━━ Extrait choisi ━━
Développement de l'enfant

De la mère à la fille, histoire de femmes

Mères et filles entretiennent des relations basées sur le mimétisme. Au point, souvent, de se sentir dépossédées d’une part d’elles-mêmes. Comment laisser davantage de place à sa fille pour qu’elle puisse devenir pleinement femme ? Rencontre avec Marie-Magdeleine Lessana auteur d’Entre mères et filles : un ravage (Fayard).

Les relations mères-filles sont-elles plus délicates que celles entre une mère et son fils ou un père et sa fille ?
Marie-Magdeleine Lessana : « La spécificité des rapports entre une mère et sa fille tient à la question du féminin. On ne naît pas femme. On le devient à travers l’éducation, l’amour, la proximité, la comparaison avec notre environnement. Et la première des femmes, la plus proche, c’est la mère, qui sert à la fois d’exemple, de promesse et d’empêchement. Tandis que la comparaison entre père et fils porte beaucoup sur les mensurations, ce qui se joue ici relève davantage de l’image, de la beauté, de l’esthétique, déclinée avec les vêtements, le maquillage… D’une certaine manière, mère et fille sont semblables. Le mimétisme est incommensurable, sans limites et peut donc être le lieu de tous les tourments. L’une peut facilement avoir le sentiment d’être dépossédée par l’autre, parce qu’elle prend tout la place, parce qu’elle est belle ou vieille. L’enjeu peut être résumé en un mot, 'ravir', qui exprime de l’admiration, de la fascination, mais aussi une forme de dépossession de soi. »

Dans votre livre, vous employer aussi le mot « ravage ». Pour quelles raisons ?
M.-M. L. : « La relation peut aussi être placée sous le signe du ravage, si la fille ne parvient pas à se dégager de l’image de sa mère, et vice-versa. La seule présence du corps de l’autre peut nous donner l’impression qu’on nous a pris quelque chose, même si, objectivement, il n’en est rien. C’est ce que l’on appelle de l’envie, un sentiment qui, en guise de défense, appelle des reproches. »

Le corps de la mère : fascinant, effrayant

Que représente le corps de la mère aux yeux d’une ado?
M.-M. L. : « Ce corps féminin est plein d'énigmes. Pour l’ado, il représente à la fois l'origine et l’avenir. Il est aussi celui de la femme de son père. En d’autres termes, il pose différentes questions : d’où je viens ? Qu’est-ce que vieillir ? Qu’est-ce que faire l’amour ? Il est fascinant, attirant mais aussi effrayant, plein de 'trucs bizarres'. Il est plus exposé et s’exprime davantage que celui du père, parce que la mère peut de nouveau être enceinte, parce qu’elle a chaque mois ses règles, parce qu’elle s’habille de façon beaucoup plus riche, avec des bas, des collants, des soutiens-gorge, etc. Les enfants savent qu’il se passe des choses la nuit dans la chambre des parents. »
━━━
**Exercice A:**
D'après l'entretien sur les relations entre mères et filles, à travers quoi devient-on femme ? Citez tous les éléments énumérés.
**Exercice B:**
Poursuivez l'entretien sur les relations entre mères et filles après sa dernière phrase.
Les lignes reproduites ici n'ont aucun lien avec l'entretien sur les relations entre mères et filles.
━━ Données fournies ━━
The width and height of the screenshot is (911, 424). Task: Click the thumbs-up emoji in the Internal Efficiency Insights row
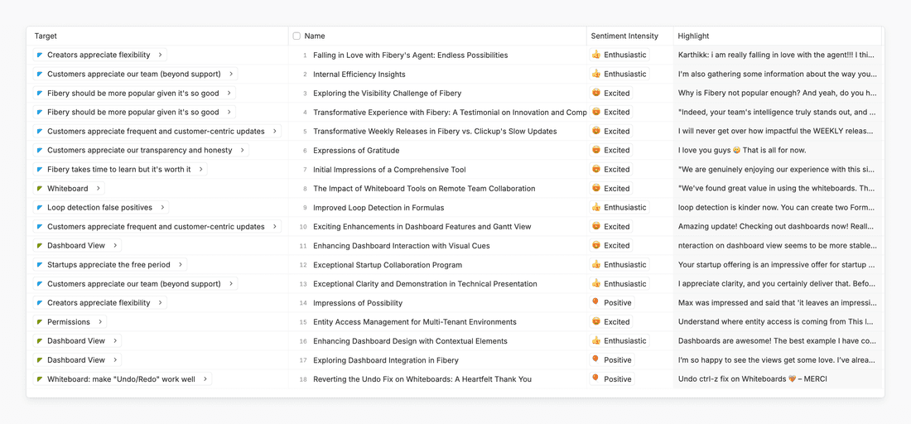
━━━
**Corrigé A:**
l'éducation, l'amour, la proximité, la comparaison avec notre environnement

**Corrigé B:**
Faut-il qu’une mère et sa fille, pour améliorer leurs relations, se différencient ?
M.-M. L. : « Il y a en chacun de nous des désirs, des choses que nous ne comprenons pas, qui nous dépassent, qui sont plus fort que la pédagogie… Entre une mère et une fille, il y a aussi une forme de rivalité érotique envers le père mais également tous les autres hommes. Souhaiter qu’une fille se différencie de sa mère a souvent quelque chose d’un vœu pieu. »

Comment faire, en tant que mère, pour laisser de la place à sa fille et lui permettre de devenir pleinement femme ?
M.-M. L. : « Il faut représenter un point d'appui sans pourtant trop se mêler. Il faut éviter de se prendre pour sa propre fille, considérer qu'il y a une différence de générations, que chacune a sa vie à faire. Il faut ainsi laisser à sa fille de la place pour son avenir d'adulte, féminin, sans lui donner d’autorisations complices, ni d’interdictions abusives... Les rapports s’avèrent les plus complexes lorsque la fille est un enfant unique, adoré, quand la mère espère se renouveler ou se prolonger à travers elle. Le conseil que l’on peut donner à la mère, c’est de se désengager un peu, d’avoir d’autres centres d’intérêts, d’autres occupations que de s’employer à faire réussir sa fille. »

L’amie de sa fille

L’un des pièges consiste donc à vouloir vivre à travers sa fille …
M.-M. L. : « Tout à fait. Vouloir voir sa fille réussir là où l’on a soi-même échoué, vouloir rattraper à travers elle ce qu’on considère comme nos erreurs, c’est la gêner plutôt que l’aider, c’est la rendre prisonnière. »

Comment trouver le juste équilibre ? Car il ne peut s'agir pour une mère de « dégager » complètement...
M.-M. L. : « Bien évidement, il ne s'agit pas d'abandonner son enfant ! Par exemple, quand une mère demande à sa fille comment ça s'est passé à l'école et qu’elle lui répond qu'elle ne veut pas le lui dire, elle peut répondre : 'D'accord, si tu n’as pas envie d'en parler, tu en parleras plus tard'. La fille n'est pas du tout obligée de tout dire à sa mère. Mais s'il y a des choses qui semblent problématiques ou catastrophiques à la mère, elle peut dire : 'Tu ne veux pas le dire mais attention, s’il se passe quelque chose de grave, il faut le dire'. »

Peut-on être l’amie de sa fille ?
M.-M. L. : « Je ne pense pas que cela soit souhaitable. Une fille qui a sa mère comme amie n'a pas besoin de chercher d'autres amitiés… Bien évidemment, il ne s’agit pas d’être ennemies. Non, la mère doit aimer beaucoup sa fille, avoir envie de l’aider, la protéger. Mais mères et filles doivent avoir chacune leurs ami(e)s. Il ne faut pas confondre les rôles. »



Propos recueillis par J. P.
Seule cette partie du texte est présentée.